*** Given records

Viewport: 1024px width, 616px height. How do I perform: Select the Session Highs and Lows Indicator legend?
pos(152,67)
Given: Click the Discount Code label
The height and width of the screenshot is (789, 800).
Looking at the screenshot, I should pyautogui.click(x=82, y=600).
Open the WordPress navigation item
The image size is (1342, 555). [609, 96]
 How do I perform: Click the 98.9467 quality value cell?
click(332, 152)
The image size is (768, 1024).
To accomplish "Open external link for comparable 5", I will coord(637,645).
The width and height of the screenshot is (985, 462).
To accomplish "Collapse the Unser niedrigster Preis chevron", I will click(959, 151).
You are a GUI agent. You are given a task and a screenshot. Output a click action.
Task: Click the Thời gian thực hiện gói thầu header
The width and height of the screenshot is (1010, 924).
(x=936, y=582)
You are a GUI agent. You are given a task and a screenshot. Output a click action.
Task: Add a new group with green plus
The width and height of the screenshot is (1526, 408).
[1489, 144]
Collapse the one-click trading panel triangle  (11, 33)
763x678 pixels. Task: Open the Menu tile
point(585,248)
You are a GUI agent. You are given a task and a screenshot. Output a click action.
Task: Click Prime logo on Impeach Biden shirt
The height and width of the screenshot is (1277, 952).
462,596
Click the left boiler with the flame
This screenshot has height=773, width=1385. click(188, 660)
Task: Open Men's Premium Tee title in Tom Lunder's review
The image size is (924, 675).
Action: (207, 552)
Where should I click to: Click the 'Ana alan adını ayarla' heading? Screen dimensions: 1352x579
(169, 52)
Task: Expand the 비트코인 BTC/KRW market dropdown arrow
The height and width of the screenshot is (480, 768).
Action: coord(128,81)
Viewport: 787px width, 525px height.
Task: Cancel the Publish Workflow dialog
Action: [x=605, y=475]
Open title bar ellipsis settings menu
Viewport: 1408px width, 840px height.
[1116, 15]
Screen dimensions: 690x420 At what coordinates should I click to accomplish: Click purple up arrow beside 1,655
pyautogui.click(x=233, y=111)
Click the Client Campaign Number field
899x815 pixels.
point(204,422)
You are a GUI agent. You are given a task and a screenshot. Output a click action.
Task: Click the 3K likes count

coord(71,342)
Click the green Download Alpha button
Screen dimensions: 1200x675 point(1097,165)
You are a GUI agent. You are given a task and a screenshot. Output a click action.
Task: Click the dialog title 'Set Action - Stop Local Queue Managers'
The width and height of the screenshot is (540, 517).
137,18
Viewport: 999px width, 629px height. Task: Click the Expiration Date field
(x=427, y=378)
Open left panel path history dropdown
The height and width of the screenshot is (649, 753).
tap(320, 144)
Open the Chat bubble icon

******

• Work item: The data, all of it, should be transcribed exactly.

• Expected output:
Viewport: 1024px width, 616px height. How do I perform: Select the Session Highs and Lows Indicator legend?
pos(152,67)
Given: Click the Discount Code label
The height and width of the screenshot is (789, 800).
Looking at the screenshot, I should pyautogui.click(x=82, y=600).
Open the WordPress navigation item
The image size is (1342, 555). [609, 96]
 How do I perform: Click the 98.9467 quality value cell?
click(332, 152)
The image size is (768, 1024).
To accomplish "Open external link for comparable 5", I will coord(637,645).
The width and height of the screenshot is (985, 462).
To accomplish "Collapse the Unser niedrigster Preis chevron", I will click(959, 151).
You are a GUI agent. You are given a task and a screenshot. Output a click action.
Task: Click the Thời gian thực hiện gói thầu header
The width and height of the screenshot is (1010, 924).
(x=936, y=582)
You are a GUI agent. You are given a task and a screenshot. Output a click action.
Task: Add a new group with green plus
The width and height of the screenshot is (1526, 408).
[1489, 144]
Collapse the one-click trading panel triangle  (11, 33)
763x678 pixels. Task: Open the Menu tile
point(585,248)
You are a GUI agent. You are given a task and a screenshot. Output a click action.
Task: Click Prime logo on Impeach Biden shirt
The height and width of the screenshot is (1277, 952).
462,596
Click the left boiler with the flame
This screenshot has height=773, width=1385. click(188, 660)
Task: Open Men's Premium Tee title in Tom Lunder's review
The image size is (924, 675).
Action: (207, 552)
Where should I click to: Click the 'Ana alan adını ayarla' heading? Screen dimensions: 1352x579
(169, 52)
Task: Expand the 비트코인 BTC/KRW market dropdown arrow
The height and width of the screenshot is (480, 768).
Action: coord(128,81)
Viewport: 787px width, 525px height.
Task: Cancel the Publish Workflow dialog
Action: [x=605, y=475]
Open title bar ellipsis settings menu
Viewport: 1408px width, 840px height.
[1116, 15]
Screen dimensions: 690x420 At what coordinates should I click to accomplish: Click purple up arrow beside 1,655
pyautogui.click(x=233, y=111)
Click the Client Campaign Number field
899x815 pixels.
point(204,422)
You are a GUI agent. You are given a task and a screenshot. Output a click action.
Task: Click the 3K likes count

coord(71,342)
Click the green Download Alpha button
Screen dimensions: 1200x675 point(1097,165)
You are a GUI agent. You are given a task and a screenshot. Output a click action.
Task: Click the dialog title 'Set Action - Stop Local Queue Managers'
The width and height of the screenshot is (540, 517).
137,18
Viewport: 999px width, 629px height. Task: Click the Expiration Date field
(x=427, y=378)
Open left panel path history dropdown
The height and width of the screenshot is (649, 753).
tap(320, 144)
Open the Chat bubble icon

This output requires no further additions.